Provided text »
--
On Oct. 27, at the tag end of a marathon hearing, the Jefferson County Board of Commissioners formally approved the creation of the Evergreen Local Improvement District (ELID), a self-explanatory administrative construct to be funded by the Evergreen Economic District (EED), by way of the proven and productive Evergreen Legacy Fund (ELF).

The upshot of all those E-cronyms is that many of Evergreen’s most perilous pedestrian and bicycle routes are about to get a lot less hair-raising. For the men and women of the all-volunteer EED, the decision marks the welcome end of a five-year odyssey through the twisting corridors of county government. For John and Jane Evergreen, it means faster, easier and much safer non-motorized travel about town. And for Jeffco, it means an opportunity to perform clearly needed infrastructure upgrades on somebody else’s dime.

“ELID helps Jefferson County help itself,” says Dean Dalvit, a longtime Evergreen resident and co-architect of the newly minted district. “I see it as a win-win-win.”

Following extensive community outreach, which included several Town Hall meetings, EED initially went to the commissioners with 48 items on Evergreen’s infrastructure wish list. At county urging, it eventually pared the list down to the 17 most urgent and/or most achievable. Projects on the new district’s final agenda include a crosswalk on Bergen Parkway, a dedicated pedestrian lane on lower Meadow Drive, and a cement path alongside that nerve-testing sliver of Buffalo Park Road between the high school and Evergreen Library.

If you’re wondering how come Jeffco hasn’t performed those reasonable chores on its own hook, it’s because it doesn’t have to. Unincorporated Evergreen is classified as rural, and the state’s Big Book of community design guidelines doesn’t prescribe sidewalks, crosswalks and bike lanes for settlements here on the frontier. Officially, at least, Main Street and North Marschner are both the sticks.

“What the guidelines don’t recognize is that there are urban pockets up here with very different needs,” Dalvit explains. “With the ELID in place, Jeffco is obligated to address some of those needs.”

If you’re wondering why, you must first know what ELID isn’t and is. It isn’t an organization, having no board of directors, office, staff, or even letterhead. It isn’t a new layer of government, being wholly under the authority and direction of the county commissioners who approved it. And, quite uniquely, it isn’t granted the power of taxation.

“As far as I can tell, this is the first and only district in Colorado that doesn’t collect taxes,” says Dalvit. “We’re proving a model that can work just as well for Conifer, for Kittredge, or any rural community. We’re making history.”

ELID is only the second example of its species, right behind the tax-collecting Southeast Jeffco Local Improvement District. It is confined solely and tightly to Evergreen’s four long defined activity centers. It is nothing more or less than a binding agreement, a treaty between government and citizenry, the commissioners’ promise to complete 17 strictly enumerated infrastructure projects, and EED’s promise to foot the bill for them.
--
A block of data
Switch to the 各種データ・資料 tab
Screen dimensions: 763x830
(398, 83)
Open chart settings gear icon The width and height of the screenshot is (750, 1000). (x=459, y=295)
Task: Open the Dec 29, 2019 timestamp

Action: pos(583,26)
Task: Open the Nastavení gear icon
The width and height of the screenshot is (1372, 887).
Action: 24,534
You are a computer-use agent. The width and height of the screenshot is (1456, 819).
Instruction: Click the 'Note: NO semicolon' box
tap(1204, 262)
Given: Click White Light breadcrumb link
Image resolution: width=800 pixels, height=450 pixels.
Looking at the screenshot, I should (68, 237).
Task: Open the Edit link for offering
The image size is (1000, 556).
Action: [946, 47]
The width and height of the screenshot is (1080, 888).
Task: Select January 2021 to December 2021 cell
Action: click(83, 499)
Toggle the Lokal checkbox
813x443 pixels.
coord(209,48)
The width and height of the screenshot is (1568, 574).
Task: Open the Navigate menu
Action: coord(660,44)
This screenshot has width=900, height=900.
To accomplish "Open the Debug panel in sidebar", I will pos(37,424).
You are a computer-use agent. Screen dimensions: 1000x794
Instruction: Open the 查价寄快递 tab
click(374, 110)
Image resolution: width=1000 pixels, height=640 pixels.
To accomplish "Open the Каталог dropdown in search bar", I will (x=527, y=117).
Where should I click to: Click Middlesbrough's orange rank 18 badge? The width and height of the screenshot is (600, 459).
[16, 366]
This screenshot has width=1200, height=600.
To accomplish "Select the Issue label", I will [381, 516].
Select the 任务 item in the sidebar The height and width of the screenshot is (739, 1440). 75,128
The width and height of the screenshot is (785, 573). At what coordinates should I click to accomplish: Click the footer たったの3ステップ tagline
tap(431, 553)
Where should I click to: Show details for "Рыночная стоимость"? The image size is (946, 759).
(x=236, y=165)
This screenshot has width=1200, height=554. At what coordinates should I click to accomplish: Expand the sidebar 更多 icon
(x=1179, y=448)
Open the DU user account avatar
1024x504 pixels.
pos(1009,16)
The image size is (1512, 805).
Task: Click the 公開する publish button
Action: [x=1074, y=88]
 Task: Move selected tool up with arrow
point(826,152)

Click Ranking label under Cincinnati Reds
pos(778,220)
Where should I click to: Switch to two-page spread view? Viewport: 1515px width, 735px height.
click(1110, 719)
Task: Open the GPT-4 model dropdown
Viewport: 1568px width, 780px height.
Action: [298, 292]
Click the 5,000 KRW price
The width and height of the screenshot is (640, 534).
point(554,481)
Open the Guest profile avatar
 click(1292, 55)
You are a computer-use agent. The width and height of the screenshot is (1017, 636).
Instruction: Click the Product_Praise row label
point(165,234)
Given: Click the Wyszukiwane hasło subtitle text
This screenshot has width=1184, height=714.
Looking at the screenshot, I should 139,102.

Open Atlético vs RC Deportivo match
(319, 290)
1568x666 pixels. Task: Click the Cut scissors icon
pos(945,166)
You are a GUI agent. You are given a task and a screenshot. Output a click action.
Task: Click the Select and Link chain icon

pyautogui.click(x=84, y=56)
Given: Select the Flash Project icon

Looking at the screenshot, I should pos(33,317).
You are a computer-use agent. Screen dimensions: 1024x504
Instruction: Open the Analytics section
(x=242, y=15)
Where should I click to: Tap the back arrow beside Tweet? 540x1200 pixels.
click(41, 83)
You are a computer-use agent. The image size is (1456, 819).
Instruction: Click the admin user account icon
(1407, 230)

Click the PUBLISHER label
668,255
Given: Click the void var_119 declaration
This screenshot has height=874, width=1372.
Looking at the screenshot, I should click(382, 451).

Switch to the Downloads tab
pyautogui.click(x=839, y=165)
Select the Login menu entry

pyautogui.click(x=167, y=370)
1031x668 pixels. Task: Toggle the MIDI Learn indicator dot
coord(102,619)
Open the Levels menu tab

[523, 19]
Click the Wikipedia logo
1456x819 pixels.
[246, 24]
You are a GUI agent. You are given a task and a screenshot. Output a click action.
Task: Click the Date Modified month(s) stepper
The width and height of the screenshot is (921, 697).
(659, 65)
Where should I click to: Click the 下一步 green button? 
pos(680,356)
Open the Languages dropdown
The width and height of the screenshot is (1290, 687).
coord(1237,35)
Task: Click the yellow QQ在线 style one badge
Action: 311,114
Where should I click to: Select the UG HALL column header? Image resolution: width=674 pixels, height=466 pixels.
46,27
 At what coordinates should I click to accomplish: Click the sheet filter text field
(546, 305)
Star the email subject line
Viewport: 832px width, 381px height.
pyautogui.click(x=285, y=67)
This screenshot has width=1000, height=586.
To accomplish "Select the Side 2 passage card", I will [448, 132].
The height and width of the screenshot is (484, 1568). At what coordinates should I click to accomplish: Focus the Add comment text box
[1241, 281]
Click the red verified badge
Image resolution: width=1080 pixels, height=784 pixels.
--
Continue the article about the Evergreen Local Improvement District from its last sentence.

Answer for the task »
“Jeffco does the work and we pay for it,” Dalvit says. “It’s really as simple as that.”

Public projects are expensive, and EED calculates that meeting ELID’s terms will run somewhere in the neighborhood of $3.3 million. To get there, it’ll have to make the most of the three funding sources at its disposal. First and foremost is ELF, a purely voluntary 1 percent surcharge collected by 30-plus participating Evergreen retailers. Although 2020 has proved predictably slack, ELF typically nets something like $75,000 a year and has already produced impressive results, most notably the bridge connecting Downtown Evergreen with Evergreen Lake.

 

“To me, that’s the exciting part,” smiles Dalvit. “We’re improving the community a penny at a time.”

Eager to further the cause of public safety, but not doing much in the way of cash sales, many businesses simply make a yearly donation. Folded into ELF revenues, those civic-minded subscriptions become essential seed money that EED can leverage tenfold in the form of public grants. Indeed, even though by giving ELID a green light, the commissioners have effectively taken its reins, the men and women who donated so much time and expertise to precisely that end won’t exactly be collapsing into their hammocks and congratulating themselves on a good job well done. From here in, their tireless energies will be devoted to ensuring that Evergreen can hold up its end of the bargain, an often difficult task that Dalvit hopes will be made somewhat easier by the fact that EED’s pig in a poke is now a bird in the hand.

“Before, we were asking business owners to take a leap of faith,” he says. “Now we have a clear purpose. My gut tells me that more shops will get onboard.”

If you’re wondering which ELID projects top Jeffco’s to-do list, join the club. In the twin interests of efficiency and economy, the county will undertake each during the course of its regular road maintenance schedules, meaning the pedestrian path from Evergreen Library to the Downtown stoplight will take shape at the same time that improvements to that stretch of County Road 73 do. Not merely sensible, this approach will minimize any disruptions that ELID improvements might entail. Although a timetable has not yet been released, inflexible statutory maintenance requirements suggest that all 17 will be firmly under foot within the next 10 years.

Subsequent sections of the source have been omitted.